Nawal El Saadawi: The Fall of the Imam

“No one of you has ever possessed my mind. No one. And no matter how often you took my body my mind was always far away out of your reach, like the eye of the sun during the day, like the eye of the sky at night.”

In a culture where a buffalo has more worth than a woman, where love and marriage are usually two different things, where there is a disconnect between religious devotion and actions, where a man has the freedom to sin but where a woman can get stoned for being a victim, Nawal treads dangerously with her words.

She throws difficult questions at religion and those who are in power, beats us out of complacency and privilege, and prods us to be angry at injustice and inequality.

This is not the book I would recommend to someone who is new to her writings, but a seasoned Nawal reader would probably consider this an epitome of her literary prowess.

Prose-wise, it is the most ornate. Content-wise, it is the most potent. Form-wise, it is her most sophisticated. And wading through all of that is not so easy.

Different narrators for each chapter can get disorienting; the victims narrate, the criminals narrate, so do the dead, and oftentimes about the same incident. When it comes to the women, one can get confused trying to identify whether it is the mother speaking, or the daughter, or the new wife, or the first wife, or the mistress, or the sister. But I realize the intention: It is to emphasize the fact that they are women, and because they are women they suffer all the same.

--

» EXERCISE INSTRUCTIONS:
**1.** According to the review, which aspect of the book is described as its most potent?
**2.** Reproduce verbatim the passage of the review that begins with "Prose-wise, it is" and ends with "all the same.", inclusive.
**3.** List every female role that the review names as possibly speaking when a reader tries to identify which woman is narrating.

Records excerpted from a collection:
--

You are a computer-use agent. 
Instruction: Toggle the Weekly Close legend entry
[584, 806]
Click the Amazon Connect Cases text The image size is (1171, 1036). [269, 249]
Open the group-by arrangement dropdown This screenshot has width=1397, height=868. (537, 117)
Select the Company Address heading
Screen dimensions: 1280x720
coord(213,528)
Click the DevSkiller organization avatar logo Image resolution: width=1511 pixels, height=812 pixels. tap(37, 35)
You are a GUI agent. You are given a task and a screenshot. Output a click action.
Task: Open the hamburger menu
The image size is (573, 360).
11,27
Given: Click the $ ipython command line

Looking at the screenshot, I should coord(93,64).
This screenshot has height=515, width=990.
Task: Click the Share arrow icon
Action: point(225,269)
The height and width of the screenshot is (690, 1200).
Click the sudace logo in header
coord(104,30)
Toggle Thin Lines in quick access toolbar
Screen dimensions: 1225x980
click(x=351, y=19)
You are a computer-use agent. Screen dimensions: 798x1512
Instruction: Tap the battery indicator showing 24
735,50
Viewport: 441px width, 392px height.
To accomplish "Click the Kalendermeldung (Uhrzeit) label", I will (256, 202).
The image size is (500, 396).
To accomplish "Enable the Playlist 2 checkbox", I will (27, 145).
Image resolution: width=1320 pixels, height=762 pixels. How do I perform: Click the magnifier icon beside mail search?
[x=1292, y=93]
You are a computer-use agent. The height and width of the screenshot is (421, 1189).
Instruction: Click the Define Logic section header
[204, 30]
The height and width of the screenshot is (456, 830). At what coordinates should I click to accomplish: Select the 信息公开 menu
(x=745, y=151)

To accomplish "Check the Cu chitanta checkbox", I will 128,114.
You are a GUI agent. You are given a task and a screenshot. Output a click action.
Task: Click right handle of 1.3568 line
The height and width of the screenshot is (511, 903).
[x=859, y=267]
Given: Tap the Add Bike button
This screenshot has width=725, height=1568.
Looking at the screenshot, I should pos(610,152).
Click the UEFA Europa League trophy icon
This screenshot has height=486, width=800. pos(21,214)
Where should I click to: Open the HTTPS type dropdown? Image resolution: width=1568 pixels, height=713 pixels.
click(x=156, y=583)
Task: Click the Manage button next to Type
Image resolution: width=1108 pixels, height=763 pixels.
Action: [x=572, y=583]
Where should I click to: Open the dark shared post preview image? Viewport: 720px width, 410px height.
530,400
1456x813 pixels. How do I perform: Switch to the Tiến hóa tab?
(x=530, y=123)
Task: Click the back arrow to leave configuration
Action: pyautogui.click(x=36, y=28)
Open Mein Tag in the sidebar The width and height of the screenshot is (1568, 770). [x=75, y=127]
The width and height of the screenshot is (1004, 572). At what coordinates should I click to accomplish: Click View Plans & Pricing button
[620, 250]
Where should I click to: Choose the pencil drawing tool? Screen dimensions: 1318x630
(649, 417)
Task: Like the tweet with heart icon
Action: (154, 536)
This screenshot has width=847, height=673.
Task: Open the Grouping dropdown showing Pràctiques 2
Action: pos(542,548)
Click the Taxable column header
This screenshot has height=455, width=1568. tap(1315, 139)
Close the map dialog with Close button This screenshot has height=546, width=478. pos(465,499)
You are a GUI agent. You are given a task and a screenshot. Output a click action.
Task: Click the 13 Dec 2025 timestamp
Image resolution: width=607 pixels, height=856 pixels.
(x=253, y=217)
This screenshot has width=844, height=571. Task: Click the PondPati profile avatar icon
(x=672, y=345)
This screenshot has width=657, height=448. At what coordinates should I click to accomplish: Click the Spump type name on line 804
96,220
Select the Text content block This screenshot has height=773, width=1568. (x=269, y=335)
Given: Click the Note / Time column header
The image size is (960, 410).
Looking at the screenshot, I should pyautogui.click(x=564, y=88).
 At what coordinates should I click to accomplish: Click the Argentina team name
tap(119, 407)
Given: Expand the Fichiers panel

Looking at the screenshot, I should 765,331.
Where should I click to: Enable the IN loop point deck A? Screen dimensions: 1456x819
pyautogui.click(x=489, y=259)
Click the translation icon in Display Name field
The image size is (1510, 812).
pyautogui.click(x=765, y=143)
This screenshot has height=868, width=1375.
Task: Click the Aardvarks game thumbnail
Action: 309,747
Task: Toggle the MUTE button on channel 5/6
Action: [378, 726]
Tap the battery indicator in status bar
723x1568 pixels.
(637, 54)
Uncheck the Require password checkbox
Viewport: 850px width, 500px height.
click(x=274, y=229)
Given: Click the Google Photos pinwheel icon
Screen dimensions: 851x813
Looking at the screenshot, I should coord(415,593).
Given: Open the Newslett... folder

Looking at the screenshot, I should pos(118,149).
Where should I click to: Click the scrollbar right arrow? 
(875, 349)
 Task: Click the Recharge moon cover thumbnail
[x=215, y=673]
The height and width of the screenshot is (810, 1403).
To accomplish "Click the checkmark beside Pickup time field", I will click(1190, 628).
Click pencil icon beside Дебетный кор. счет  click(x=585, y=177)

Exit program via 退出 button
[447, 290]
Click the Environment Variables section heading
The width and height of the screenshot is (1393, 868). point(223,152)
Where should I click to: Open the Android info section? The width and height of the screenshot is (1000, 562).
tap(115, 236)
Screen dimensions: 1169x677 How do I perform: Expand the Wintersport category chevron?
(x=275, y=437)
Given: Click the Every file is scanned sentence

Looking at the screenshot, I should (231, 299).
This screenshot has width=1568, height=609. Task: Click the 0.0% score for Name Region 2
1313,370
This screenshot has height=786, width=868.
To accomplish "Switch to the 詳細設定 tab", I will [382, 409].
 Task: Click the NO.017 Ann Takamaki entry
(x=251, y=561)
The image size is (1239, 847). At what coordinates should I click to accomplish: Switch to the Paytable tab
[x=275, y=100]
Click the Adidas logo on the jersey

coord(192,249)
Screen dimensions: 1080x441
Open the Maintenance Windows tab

--

» RESULTS FOR THE EXERCISE:
**1.** Its content is described as the most potent.

**2.**
Prose-wise, it is the most ornate. Content-wise, it is the most potent. Form-wise, it is her most sophisticated. And wading through all of that is not so easy.

Different narrators for each chapter can get disorienting; the victims narrate, the criminals narrate, so do the dead, and oftentimes about the same incident. When it comes to the women, one can get confused trying to identify whether it is the mother speaking, or the daughter, or the new wife, or the first wife, or the mistress, or the sister. But I realize the intention: It is to emphasize the fact that they are women, and because they are women they suffer all the same.

**3.** the mother, the daughter, the new wife, the first wife, the mistress, the sister